Für was steht also die Talkshow in dieser Zeit? Für Entertainment, für Ablenkung, vielleicht sogar für Eskapismus, wenn man es gerade mal braucht? Oder soll man doch vielleicht sogar etwas lernen? Über die Welt und über sich selbst? Neue Zugänge erlauben, vielleicht sich sogar mit ganz anderen Meinungen konfrontieren?

Why not both! „The Choe Show“ trägt den Mantel der bunt-bemalten Ästhethik, die an die Hochzeit des Public-Access-TVs erinnert, als Menschen wie Tom Green Anarchismus und Provokation vor Livepublikum zelebrierten oder Comedian Chris Gethard am Telefon mit Gästen diskutierte.

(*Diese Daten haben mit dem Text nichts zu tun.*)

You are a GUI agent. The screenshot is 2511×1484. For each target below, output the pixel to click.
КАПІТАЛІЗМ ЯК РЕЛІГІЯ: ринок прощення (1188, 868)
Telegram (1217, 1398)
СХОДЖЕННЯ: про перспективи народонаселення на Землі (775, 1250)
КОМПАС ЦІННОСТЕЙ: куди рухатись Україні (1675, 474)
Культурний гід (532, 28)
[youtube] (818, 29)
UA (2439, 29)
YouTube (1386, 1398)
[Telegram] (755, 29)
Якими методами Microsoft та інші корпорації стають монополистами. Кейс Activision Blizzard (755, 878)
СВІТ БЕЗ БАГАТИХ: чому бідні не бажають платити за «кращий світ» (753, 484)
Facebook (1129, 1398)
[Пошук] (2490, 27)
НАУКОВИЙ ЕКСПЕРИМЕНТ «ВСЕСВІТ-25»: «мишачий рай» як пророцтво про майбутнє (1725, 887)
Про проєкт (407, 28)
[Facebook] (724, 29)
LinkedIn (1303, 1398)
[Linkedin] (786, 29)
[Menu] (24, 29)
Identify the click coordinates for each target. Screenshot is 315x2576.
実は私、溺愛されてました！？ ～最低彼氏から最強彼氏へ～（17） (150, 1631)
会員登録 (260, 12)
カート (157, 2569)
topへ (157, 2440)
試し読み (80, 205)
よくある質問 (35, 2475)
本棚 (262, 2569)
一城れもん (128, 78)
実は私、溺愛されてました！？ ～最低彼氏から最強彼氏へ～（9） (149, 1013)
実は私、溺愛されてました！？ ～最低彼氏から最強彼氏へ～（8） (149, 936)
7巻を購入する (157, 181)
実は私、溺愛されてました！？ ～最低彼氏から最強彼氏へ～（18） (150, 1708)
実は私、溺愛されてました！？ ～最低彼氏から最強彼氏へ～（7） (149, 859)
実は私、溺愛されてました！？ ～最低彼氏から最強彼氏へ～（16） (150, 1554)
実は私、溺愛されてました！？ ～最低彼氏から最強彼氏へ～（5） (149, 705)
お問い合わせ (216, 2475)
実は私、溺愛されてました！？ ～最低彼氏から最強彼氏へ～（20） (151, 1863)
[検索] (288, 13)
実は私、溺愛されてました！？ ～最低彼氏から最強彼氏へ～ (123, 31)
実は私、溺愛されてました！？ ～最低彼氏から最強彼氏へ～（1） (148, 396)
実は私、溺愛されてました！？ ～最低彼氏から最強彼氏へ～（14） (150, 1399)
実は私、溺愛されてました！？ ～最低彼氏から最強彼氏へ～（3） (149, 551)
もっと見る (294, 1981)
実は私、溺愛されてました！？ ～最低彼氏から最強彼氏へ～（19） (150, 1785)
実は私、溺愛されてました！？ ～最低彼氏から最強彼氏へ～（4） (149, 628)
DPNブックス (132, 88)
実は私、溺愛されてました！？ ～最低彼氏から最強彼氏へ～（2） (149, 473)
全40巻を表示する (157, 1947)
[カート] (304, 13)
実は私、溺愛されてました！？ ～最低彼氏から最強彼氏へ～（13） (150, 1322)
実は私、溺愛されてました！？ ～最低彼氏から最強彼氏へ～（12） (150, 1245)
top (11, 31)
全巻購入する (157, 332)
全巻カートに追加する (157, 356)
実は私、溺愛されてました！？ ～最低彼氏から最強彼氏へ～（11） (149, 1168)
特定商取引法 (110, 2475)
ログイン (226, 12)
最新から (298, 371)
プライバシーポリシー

Dahinter ist ein echter Diamant zu finden: Menschen, die darüber sprechen, was ihnen am Herzen liegt. Die ignorieren, wie stark oder schwach sie denn aufgrund ihrer Sozialisierung jetzt sein sollten. Offene Diskussionen, offene Auseinandersetzung mit den eigenen Problemen und Schwierigkeiten - und dann vor allem gegenseitiger Support. Mental Health ist eines der wichtigsten gesellschaftlichen Themen, David Choe schafft es, die Wichtigkeit davon in 30 Minuten Entertainment zu verpacken. Wie seine Bilder eben: Bunte, grobe Farben auf der Oberfläche und darunter detaillierte, fein gezeichnete Betrachtungen. Hier der Wunsch nach mehr solchen Sendungen, die es schaffen, zeitgemäßes, hilfreiches und sinnvolles Entertainment aus den Stärken der klassischen TV-Unterhaltung zu erschaffen.